When estimating (1) the limiting flux, the user should specify: the observing mode, the slit size, the seeing in the K band (in arcsec), the desired signal-to-noise ratio (per resolution element), the integration time for an individual image (in sec), and the total integration time for the observation (in sec). (The source flux and source BB temperature fields may be left blank.) At each wavelength point over the observed range, the limiting flux is calculated for the input parameters. Magnitude limits are given for the nominal centers of each broadband filter covered (e.g., at 2.2 microns for the K band). Saturation will occur if the single frame integration time is too long. This can be seen in the plot as a red background for those wavelengths that are saturated. (Not yet implemented.) Wide slits will also increase the background.

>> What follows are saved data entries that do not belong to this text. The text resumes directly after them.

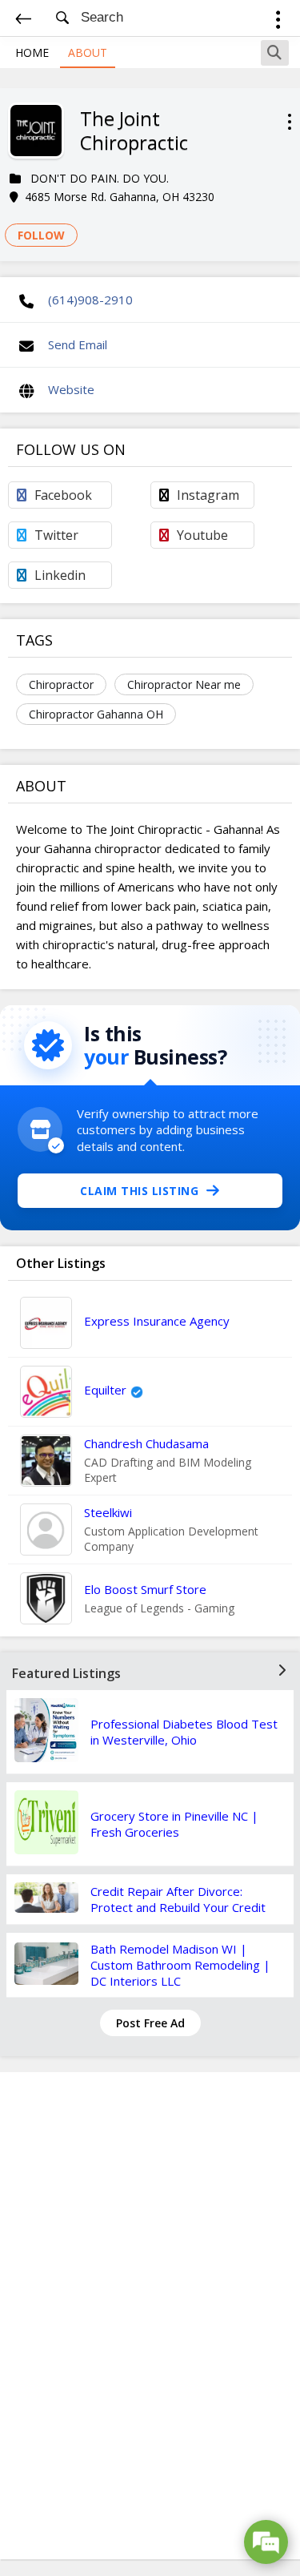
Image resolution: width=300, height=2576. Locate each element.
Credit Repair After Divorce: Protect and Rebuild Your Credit (178, 1899)
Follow (41, 235)
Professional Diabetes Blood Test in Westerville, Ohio (184, 1732)
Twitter (56, 535)
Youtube (202, 535)
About (87, 52)
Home (32, 52)
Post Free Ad (150, 2023)
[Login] (278, 22)
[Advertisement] (150, 2315)
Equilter (105, 1390)
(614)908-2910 (90, 300)
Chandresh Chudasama (146, 1443)
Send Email (77, 344)
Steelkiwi (108, 1512)
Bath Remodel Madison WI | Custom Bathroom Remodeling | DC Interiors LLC (180, 1965)
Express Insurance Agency (157, 1321)
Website (71, 389)
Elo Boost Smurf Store (145, 1589)
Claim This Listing (139, 1190)
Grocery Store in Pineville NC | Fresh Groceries (174, 1824)
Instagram (208, 495)
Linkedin (60, 575)
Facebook (63, 495)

When estimating (2) the integration time needed to reach a specified signal-to-noise ratio (per resolution element), the user should specify the observing mode, the slit size, the seeing in the K band, the desired signal-to-noise ratio, the source flux at 2.2 microns (K band), and the effective blackbody temperature of the source. (Note that Vega has a mag of 0.03 and a flux of approximately 4.14e-10 W/m2/micron, or 655 Jy, in the K band.)

When estimating (3) the signal-to-noise ratio per resolution element, the user should specify the observing mode, the slit size, the seeing in the K band, the source flux at 2.2 microns (K band), the effective blackbody temperature of the source, the integration time for an individual image (in sec), and the total integration time for the observation (in sec). Saturation will occur if the single frame integration time is too long. This can be seen in the plot as a red background for those wavelengths that are saturated. (Note that Vega has a mag of 0.03 and a flux of approximately 4.14e-10 W/m2/micron, or 655 Jy, in the K band.)

For background-limited exposures shortward of about 2.5 microns on-chip exposure times should be less than 300 seconds for good OH line cancellation. A 120 second on-chip exposure saturates the detector at wavelengths longer than about 4 microns for a 0.5 arcsec slit. The flux limits assume perfect flat-fielding and telluric division, and a nominal instrument performance. Throughput is particularly sensitive to seeing. Currently, the median seeing at IRTF is about 0.8 arcsec at K. Note that the plate scale for SpeX is 0.15 arcsec/pixel.

The program uses ATRAN (Lord 1992) to generate a model of the atmospheric transmission as a function of wavelength for an altitude of 14000 ft, an airmass of 1.2, and a zenith water vapor content of 1.2mm. The model transmission hase been smoothed to the requested resolution (which depends on the slit size). The calculations assume perfect flat-fielding and telluric division, and nominal instrument behavior. The agreement between the observations and the predictions is reasonable.

IMPORTANT NOTE. The calculated integration time is always less than the clock time required to do the observation due to the overheads required to for non-destructive reads, coadding, data display and data storage. See the SpeX Manual (Section 2.5) for estimates of these overheads. They need to be included in the overall request for observing time in addition to overheads for object acquistion and calibrations etc.